Is it a matter of operational efficiency, or are structural changes needed? Or does the purpose of the United Nations need to change as the world has changed?
The most measurable changes have come in administrative reform. The Secretariat staff has been cut from about 10,000 to 8,700. (Total U.N. employment, including autonomous agencies such as Unicef, Unesco and the Food and Agricultural Organization, is about 52,200.)
New coordinating groups have consolidated programs and reduced overlap. A watchdog Office of Internal Oversight Services has uncovered and corrected numerous instances of fraud and carelessness in the way some U.N. agencies handle their money.
Annan has also asked for "sunset" provisions so that programs and directives will expire when their work is done instead of lingering on to provide pointless employment for global bureaucrats.
The secretary-general claims annual savings of $150 million from these efforts, out of an overall U.N. budget of $10 billion.

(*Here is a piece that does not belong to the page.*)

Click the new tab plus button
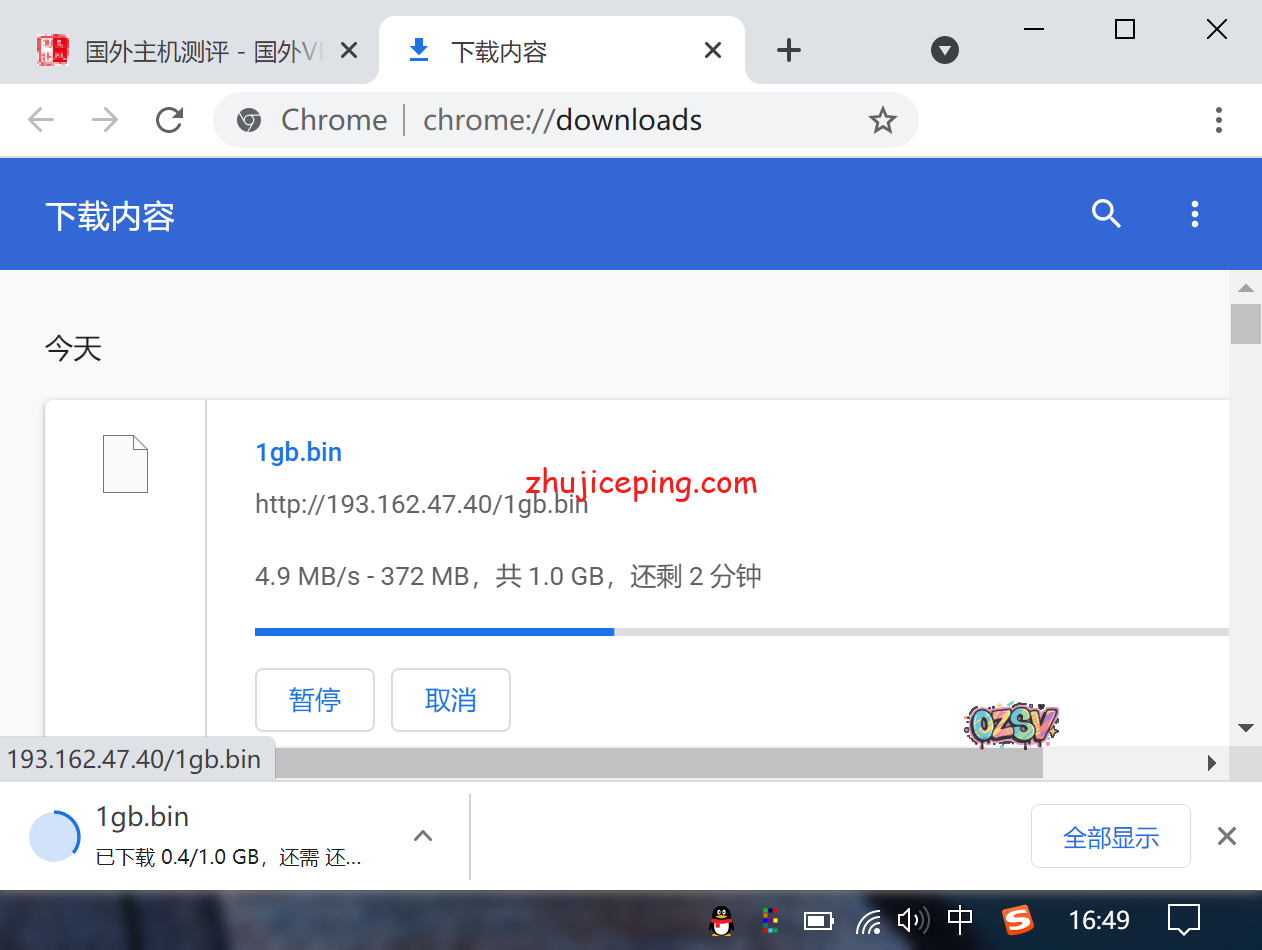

Political reforms have been slower in coming, partly because they require revision of the U.N. Charter - comparable to a U.S. constitutional amendment - but principally because they threaten long-entrenched prerogatives.
No one disputes, for example, that the Security Council, the 15-nation body with primary responsibility for maintaining the world's peace and security, gives disproportionate weight to its five permanent members - the United States, Russia, China, Britain and France. But would-be reformers can't settle on a better alignment.
Some plans call for adding new permanent members - with or without the veto enjoyed by the five existing powers. Japan and Germany have more economic weight than four of the five permanent members. Asia, Africa and Latin America are under-represented, relative both to their populations and to the number of security problems that show up on the council's agenda.
But proposals to award permanent seats to such regional powers as India, Brazil and Nigeria run into opposition from envious rivals such as Pakistan, Argentina, Egypt and South Africa.
James A. Paul, executive director of the Global Policy Forum, a pro-U.N. advocacy group, would just as soon do away with permanent seats altogether.
"It leads to a frozen system," he says. "It's like a country that declares a president-for-life." But of course the five countries holding the permanent seats are not likely to give them up.
Paul would not object to a small increase in Security Council membership to dilute the weight of the traditional powers and give more voice to the Third World. But any large expansion of the council in the name of broadening its representation would make it unwieldy, he says.
Any formal modification of the permanent powers' veto is also unlikely. Russia has said emphatically that it would veto abolition of the veto, and the others surely would, too.
Yet the veto is rarely used anymore - just four times since 1995 (twice each by the United States and China), compared with an average of five times a year during the United Nations' first 50 years. But simply the threat of a veto is often as effective in shaping Security Council action as casting one.
Still, Paul thinks the veto will gradually fade away as royal prerogative waned over time in European monarchies. "There was one restriction after another, some of them self-imposed," he says, until the prerogative became impossible to exercise.
Vetoes trace the shifting power balances of the Cold War. In the United Nations' first 20 years, the Soviet Union, often isolated in a Western-dominated organization, cast 105 vetoes and the United States none.
Then, as decolonization and the breakup of empires brought new and often anti-Western countries into the world body - it now has 189 members - the United States began using the veto five times as frequently as Moscow.
This Soviet-Third World alliance deepened American mistrust of the world body and touched off U.S. efforts to reform it. In recent years the United States has withheld a portion of its dues.
John Hulsman, senior European analyst for the Heritage Foundation, which has been criticizing the United Nations for years, disagrees with that strategy: "We are a member of the organization; we should pay our dues."
The United Nations "should do fewer things and do them better," he says.
He praises some U.N. programs, particularly the World Health Organization's vaccination campaign. And he finds great value in one feature of the United Nations that others deride - its status as a "talking shop" where nations scold and lecture each other.